搭建https

一，了解https协议

超文本传输协议HTTP协议被用于在Web浏览器和网站服务器之间传递信息。

HTTP协议以明文方式发送内容，不提供任何方式的数据加密，如果攻击者截取了Web浏览器和网站服务器之间的传输报文，就可以直接读懂其中的信息，因此HTTP协议不适合传输一些敏感信息，比如信用卡号、密码等。

为了解决HTTP协议的这一缺陷，需要使用另一种协议：安全套接字层超文本传输协议HTTPS。为了数据传输的安全，HTTPS在HTTP的基础上加入了SSL协议，SSL依靠证书来验证服务器的身份，并为浏览器和服务器之间的通信加密。

HTTPS（全称： Hypertext Transfer Protocol Secure，超文本传输安全协议），

是以安全为目标的HTTP通道，简单讲是HTTP的安全版。即HTTP下加入SSL层，HTTPS的安全基础是SSL，因此加密的详细内容就需要SSL。安全套接字（Secure Socket Layer，SSL）协议是Web浏览器与Web服务器之间安全交换信息的协议。它被广泛用于万维网上安全敏感的通讯，例如交易支付方面。

Http与https的区别如下：        

              HTTP                                    HTTPS

应用层：SMTP，Http	应用层：SMTP，Http
	SSL
TCP	TCP
IP	IP

 

SSL协议位于TCP/IP协议与各种应用层协议之间，为数据通讯提供安全支持。SSL协议可分为两层： SSL记录协议（SSL Record Protocol）：它建立在可靠的传输协议（如TCP）之上，为高层协议提供数据封装、压缩、加密等基本功能的支持。 SSL握手协议（SSL Handshake Protocol）：它建立在SSL记录协议之上，用于在实际的数据传输开始前，通讯双方进行身份认证、协商加密算法、交换加密密钥等。在采用 SSL 后，HTTP 就拥有了 HTTPS 的加密、证书和完整性保护这些功能。SSL 是独立于 HTTP 的协议，所以不光是 HTTP 协议，其他运行在应用层的 SMTP和 Telnet 等协议均可配合 SSL 协议使用。可以说 SSL 是当今世界上应用最为广泛的网络安全术。

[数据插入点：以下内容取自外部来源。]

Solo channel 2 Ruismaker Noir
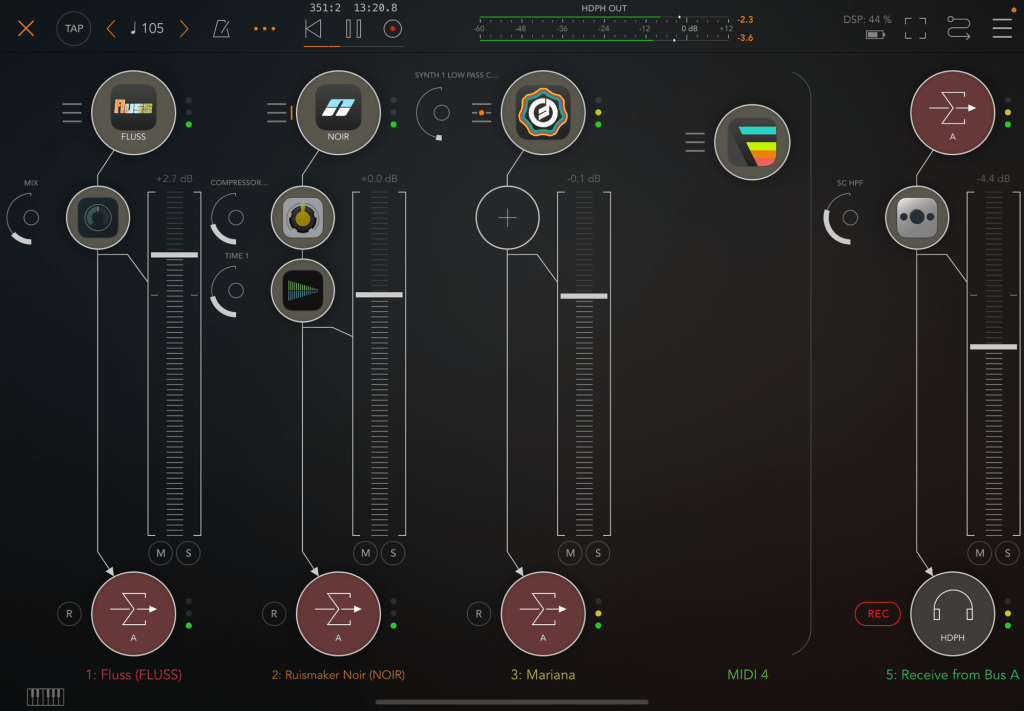The width and height of the screenshot is (1024, 711). click(393, 553)
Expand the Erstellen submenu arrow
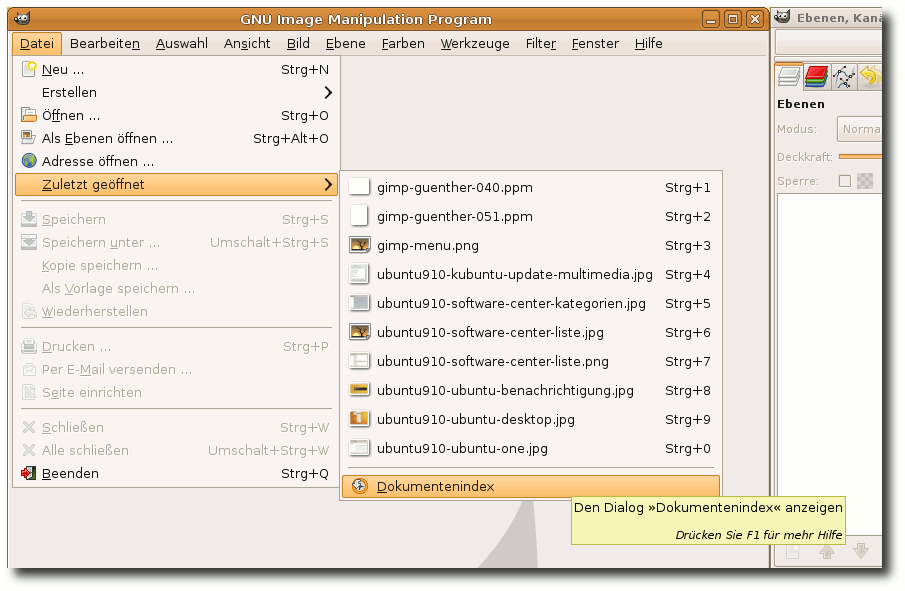Screen dimensions: 905x591 (327, 93)

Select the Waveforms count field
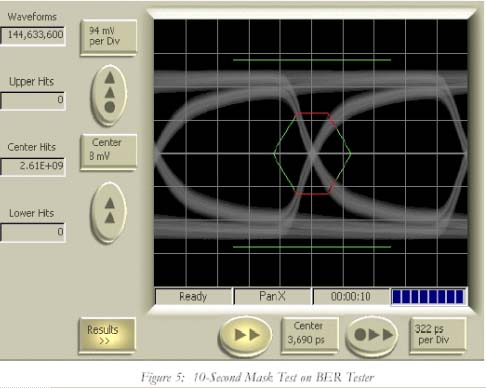tap(33, 35)
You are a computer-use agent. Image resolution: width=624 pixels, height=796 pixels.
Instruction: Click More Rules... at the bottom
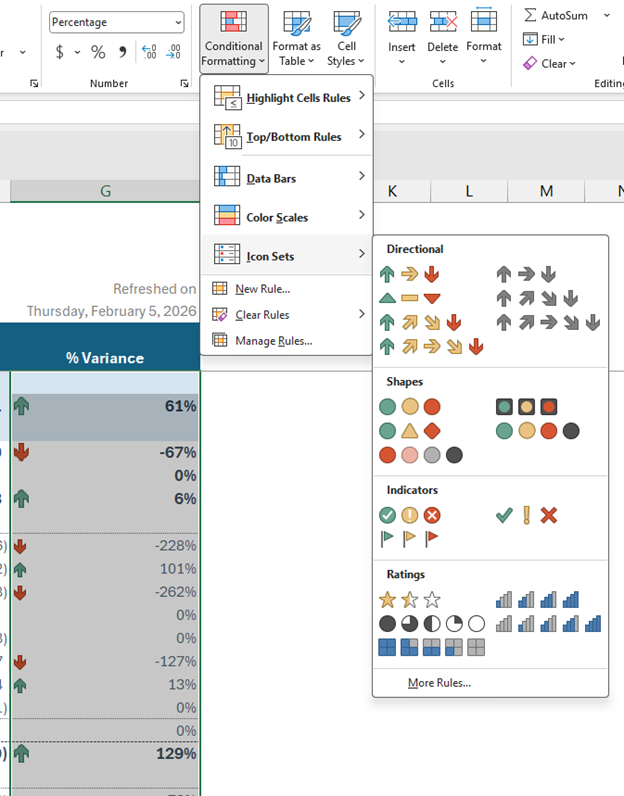pos(439,683)
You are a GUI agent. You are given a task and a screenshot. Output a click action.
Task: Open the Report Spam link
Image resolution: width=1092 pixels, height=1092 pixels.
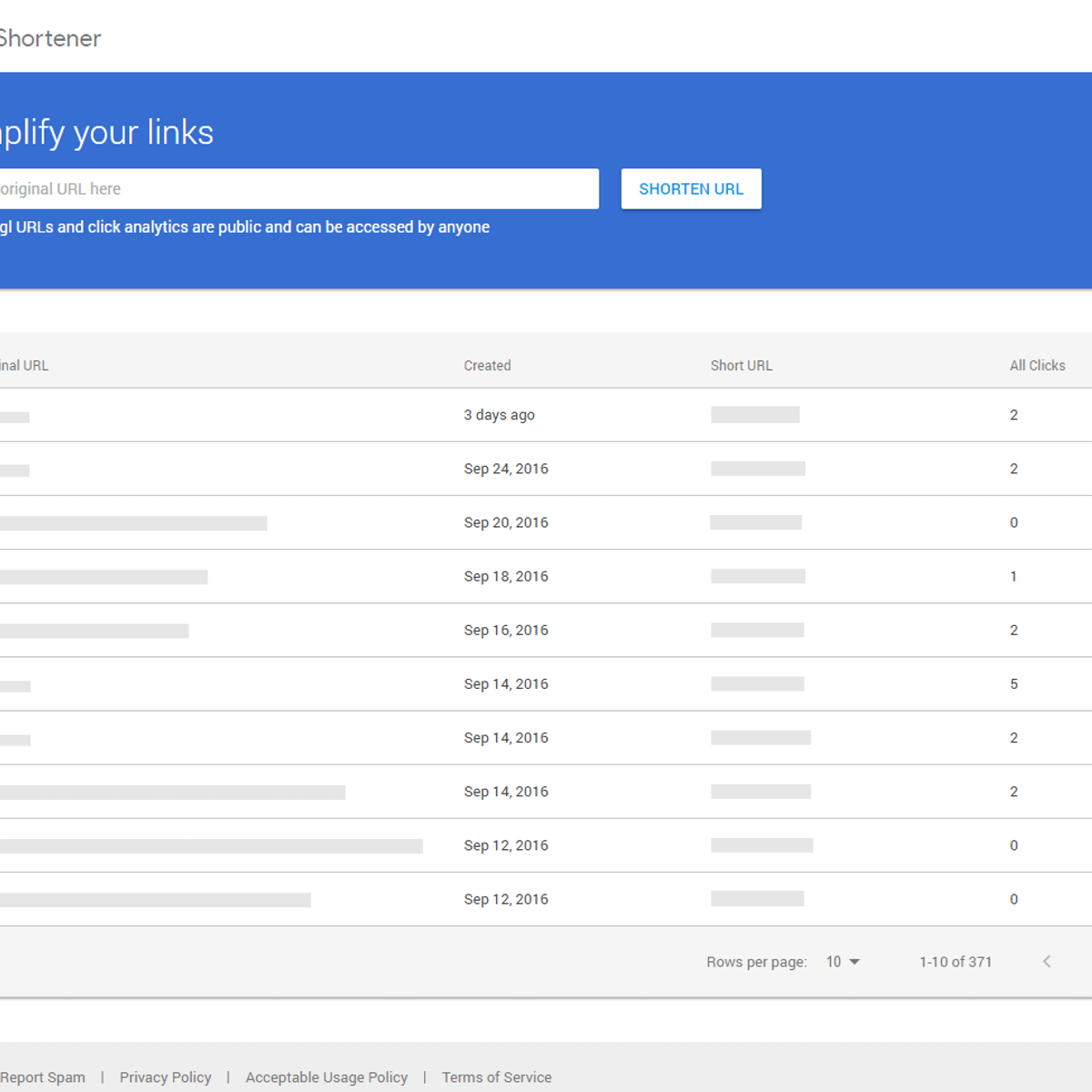(43, 1077)
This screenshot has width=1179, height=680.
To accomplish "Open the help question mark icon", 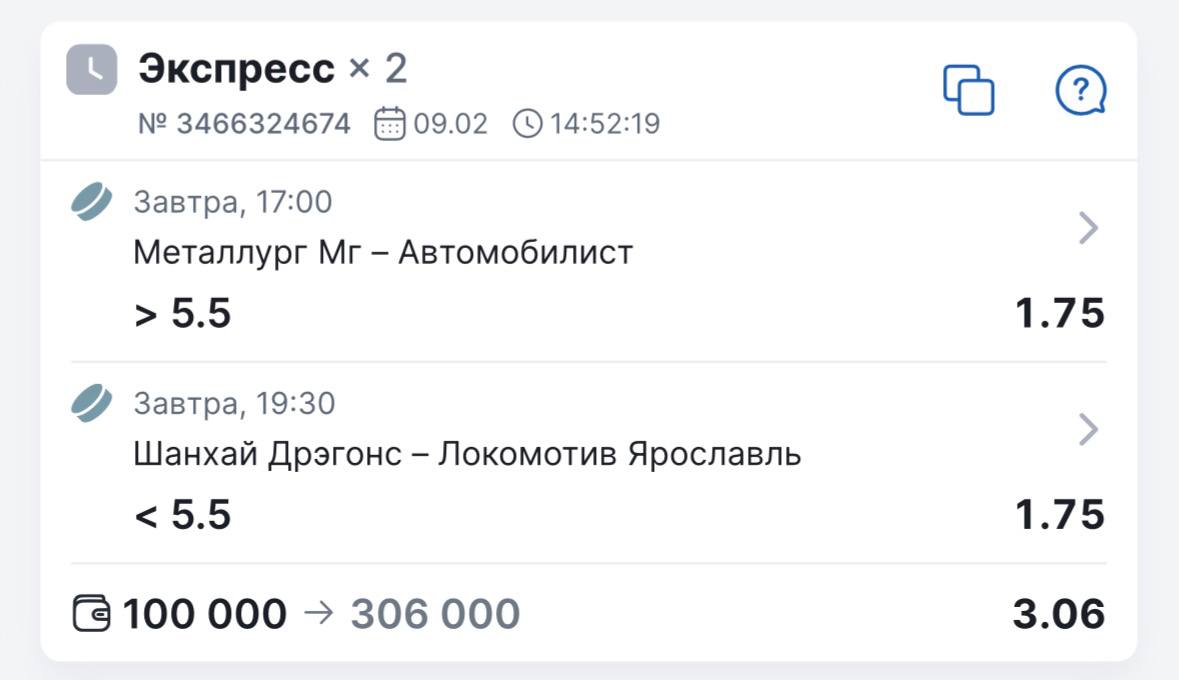I will click(1081, 91).
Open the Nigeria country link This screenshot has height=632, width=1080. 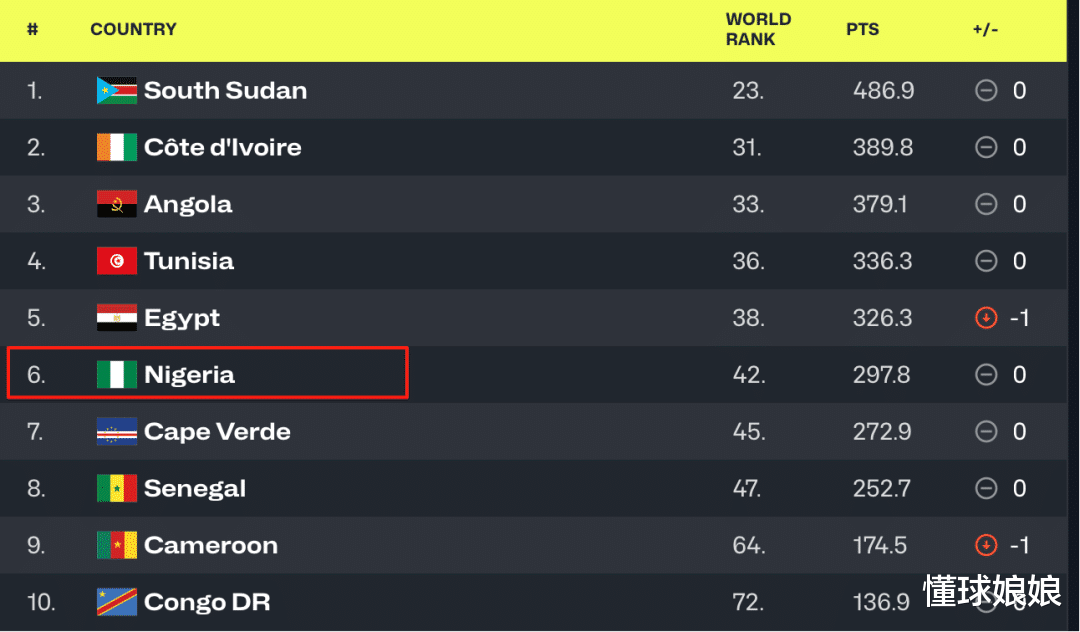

       多种WEB服务器中间件都支持https配置，比如：Tomcat， Nginx， IIS，Apache

本文介绍如何申请证书和在Apache和Nginx下配置。

       在介绍具体的配置之前先了解一下代理的概念，下以第二节内容将介绍正向代理与反向代理。

二，代理服务

       代理服务器英文全称是Proxy Server，其功能就是代理网络用户去取得网络信息。

形象的说：它是网络信息的中转站。代理服务器是介于浏览器和Web服务器之间的一台服务器，有了它之后，浏览器不是直接到Web服务器去取回网页而是向代理服务器发出请求，Request信号会先送到代理服务器，由代理服务器来取回浏览器所需要的信息并传送给你的浏览器。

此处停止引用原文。